Gutman himself has written that "Parsifal is not only un-Christian,
it is anti-Christian. Nietzche ... recognized the opera as 'a work
of malice...an outrage on morality'". But Nietzche regarded Parsifal
as bad because it was Christian, not because it was anti-Christian.
Nietzche wrote "I condemn Christianity....To me it is the extremest
thinkable form of corruption." After reading the full text of Parsifal,
he wrote that Wagner had betrayed him by this work of Christianity, and
that Wagner "a decaying and despairing decadent, suddenly sank down,
helpless and broken before the Christian cross". Far from supporting
Gutman, Nietzche directly contradicts him.
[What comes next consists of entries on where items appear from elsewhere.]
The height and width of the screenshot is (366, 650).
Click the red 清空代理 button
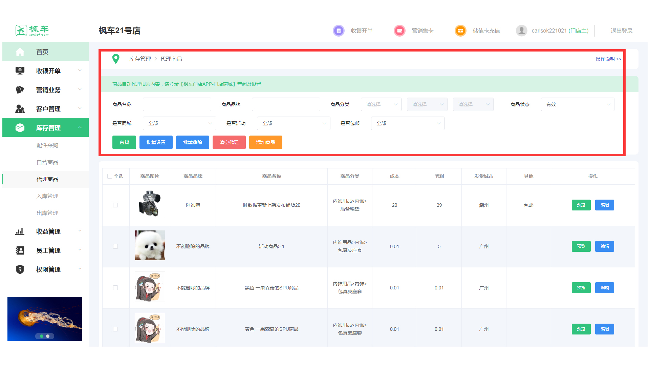tap(229, 142)
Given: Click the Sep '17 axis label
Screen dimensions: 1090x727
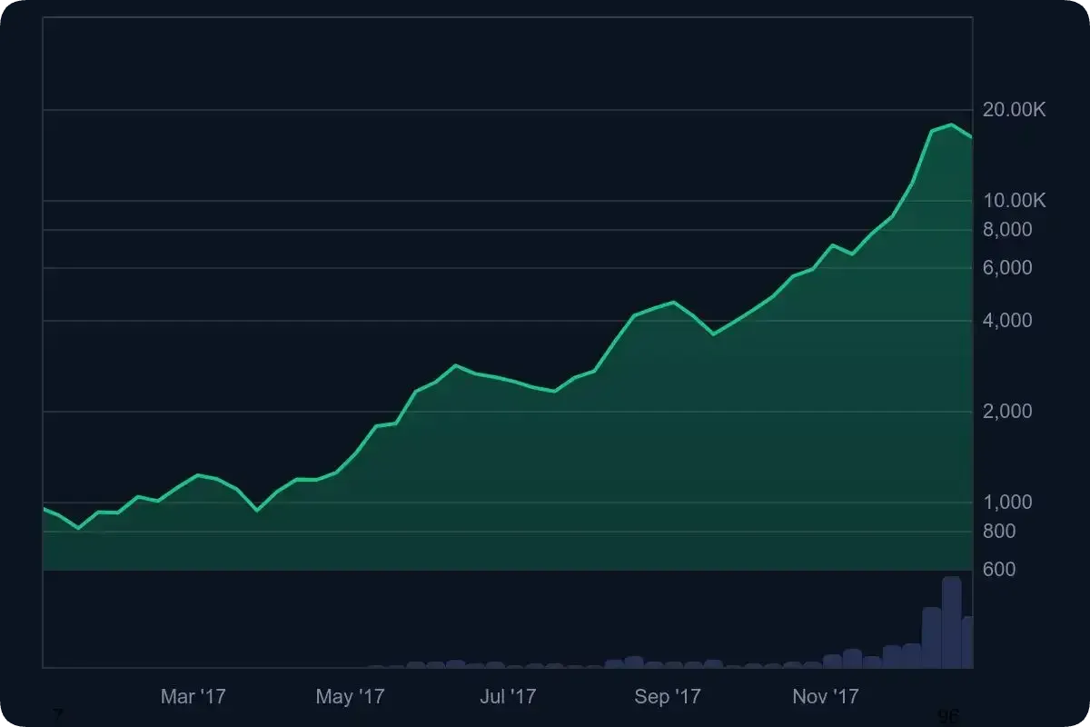Looking at the screenshot, I should (666, 696).
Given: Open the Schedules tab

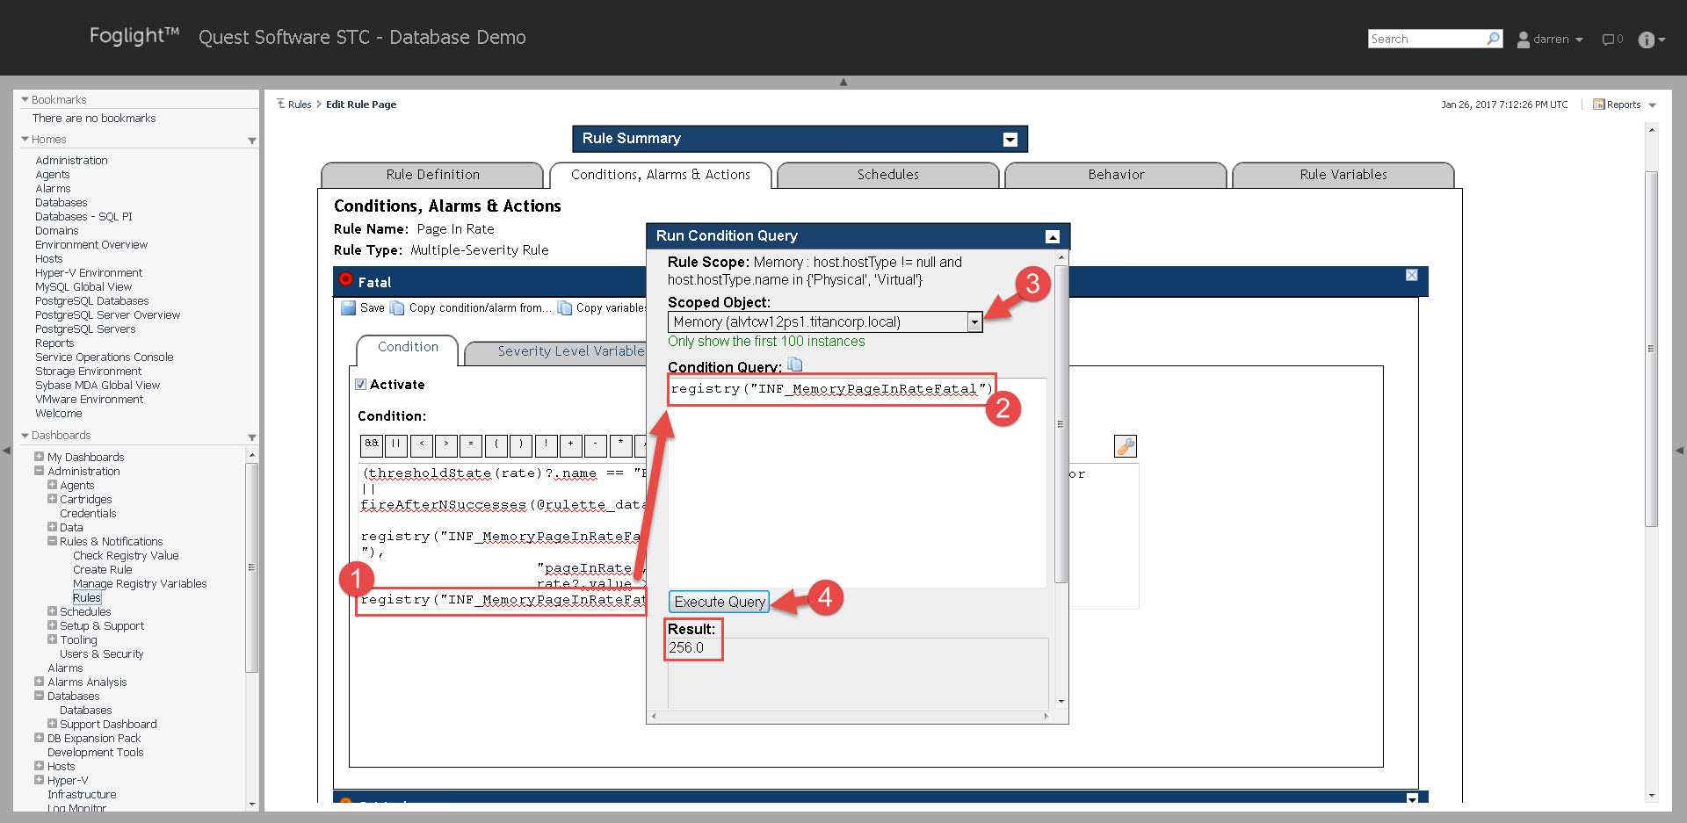Looking at the screenshot, I should 887,175.
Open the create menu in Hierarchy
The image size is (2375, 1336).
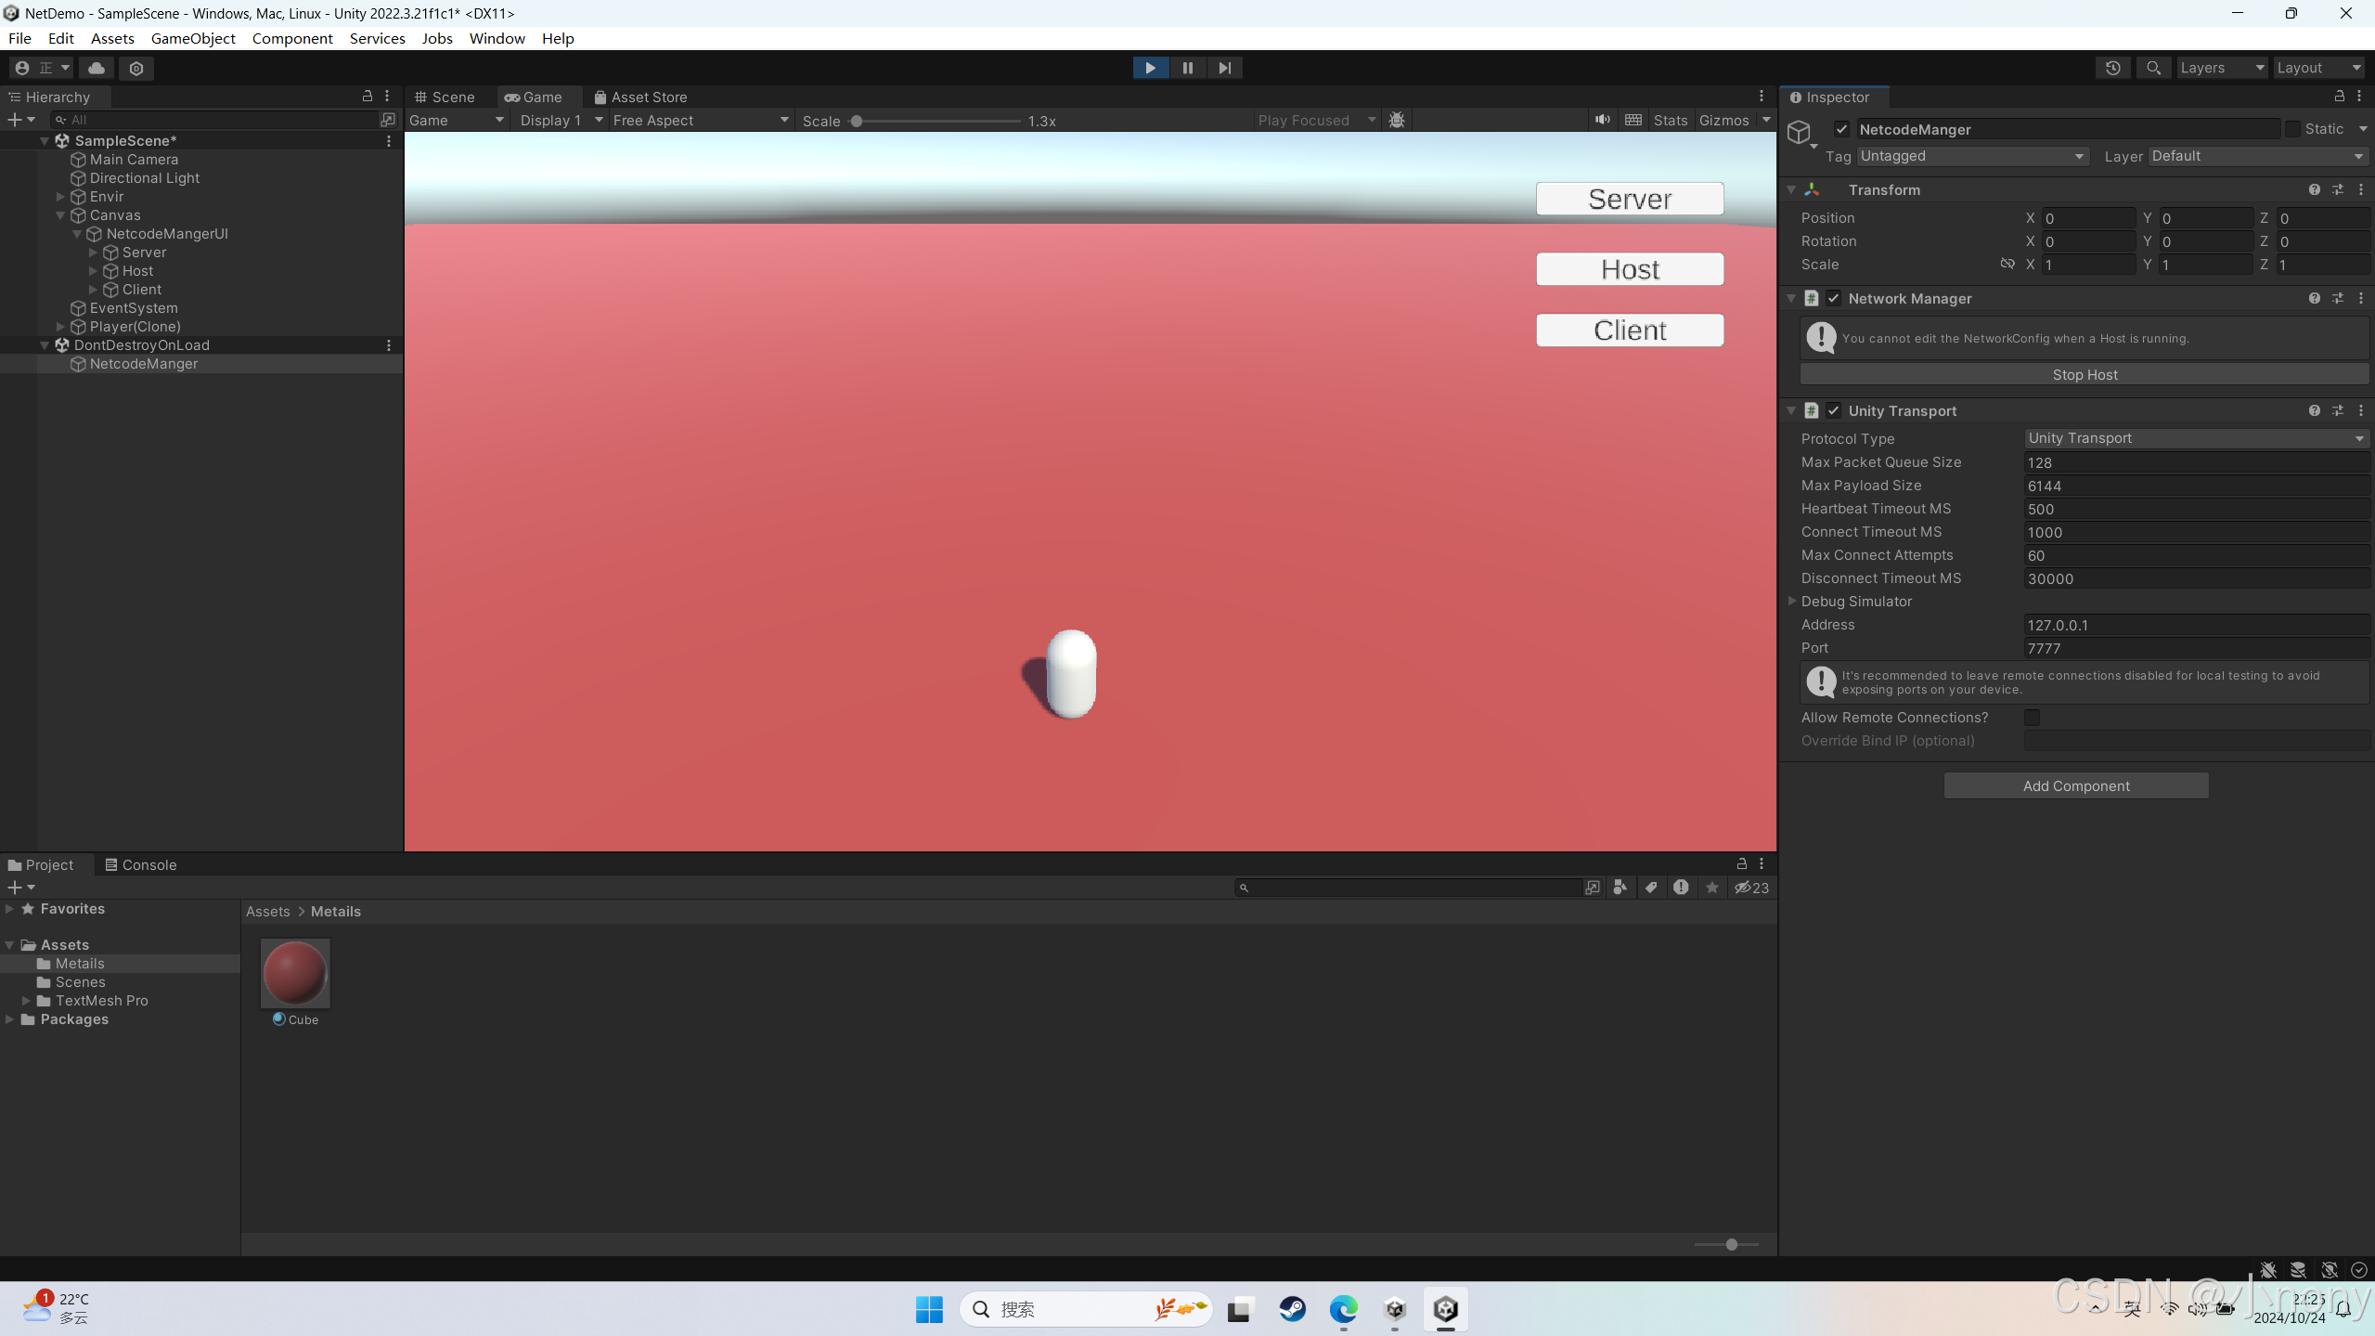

So do most other critics.
Certainly Parsifal has a message; it is about the redemptive power
of compassionate love, which is a common theme in most of Wagner's
music dramas, and is told from a Christian frame of reference, tinged
with Schopenhauer and Buddhism. As Lucy Beckett has written in her
book, Parsifal: "Parsifal becomes the representative man that
Christianity declares anyone potentially to be: a sinful man redeemed
by Christ who can and should at the same time disclose the reality
of Christ to others". One does not have to be a Christian to appreciate
the beautiful, sincere, and inspiring religiosity of the work and
its call for compassionate love.
As to Syberberg's Parsifal film and Swed's puzzlement over the "sex
change", this is an attempt to show the feminine-masculine duality
of human nature within one person. At the beginning of the film, a
boy and girl sit together, male and female in balance, but he gets
up and leaves for adventures; his female half remains behind or
suppressed. His epiphany of understanding and compassion in the duet
with Kundry allows his female half to emerge. At the works conclusion,
the boy and girl are shown reunited as one as part of the redemptive
process. It is one of the most touching scenes in the film.